Alouette

Overview
- Service type: Inter-city rail
- Status: Discontinued
- Locale: Northeastern United States/Quebec
- First service: April 26, 1926
- Last service: 1956
- Former operators: Boston & Maine Canadian Pacific Railway

Route
- Termini: Boston, Massachusetts Montreal, Quebec
- Distance travelled: 338.7 miles (545.1 km) (1949)
- Average journey time: 10 hours, 40 minutes (northbound) 10 hours, 15 minutes (southbound)
- Service frequency: Daily
- Train numbers: 5 (B&M), 211 (CP) (northbound) 20 (B&M), 212 (CP) (southbound)

On-board services
- Seating arrangements: Coach seating
- Catering facilities: Buffet parlor car, only in CP section (1949)

Technical
- Track gauge: 4 ft 8+1⁄2 in (1,435 mm)

= Alouette (train) =

American-Canadian passenger train (1926–1956)

The Alouette was a passenger train jointly operated by the Boston and Maine Railroad and the Canadian Pacific Railway between Montreal, Quebec and Boston, Massachusetts. The Alouette began service on April 26, 1926, operating on a daytime schedule with coach and parlor car service. At Newport, Vermont passengers could transfer to Quebec Central Railway trains bound for Sherbrooke and Quebec City. For passengers originating from Boston on the night train counterpart north, the Red Wing (#325/#302), the train would join with the New York-Quebec City Connecticut Yankee to complete the trip to Quebec City.

Until late 1954, the train operated over Canadian Pacific trackage to Wells River, Vermont, where it entered the Boston and Maine for the remainder of the way to Boston via Plymouth, New Hampshire and Concord, New Hampshire on the division that the B&M had acquired with the purchase of the Concord and Montreal Railroad in 1895. After the Boston and Maine abandoned its trackage north of Plymouth, the train was rerouted via White River Junction, Vermont. The train continued to travel via Wells River, St. Johnsbury and Newport, Vermont, before completing the trip to Vermont.

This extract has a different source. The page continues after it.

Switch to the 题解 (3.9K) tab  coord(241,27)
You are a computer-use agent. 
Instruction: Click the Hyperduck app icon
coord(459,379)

In 1956, the Alouette switched to using Budd Rail Diesel Cars, eliminating the buffet-parlor car. The train lost its name and its original number and became #31 north and #32 south and it no longer had food concession service. The overnight Red Wing was numbered #29/#30 and retained its sleeping cars and only offered breakfast exclusively to its sleeping car passengers. The overnight Red Wing had its last run on October 24, 1959. From April 25, 1965, the Boston & Maine pulled out of its cooperation, and the Alouette successor #31/32 only operated on the Canadian Pacific Railway's Montreal to Wells River, Vermont segment. That remaining segment ended service on October 30, 1965. This ended a tradition of Boston to Montreal trains, dating back to 1887.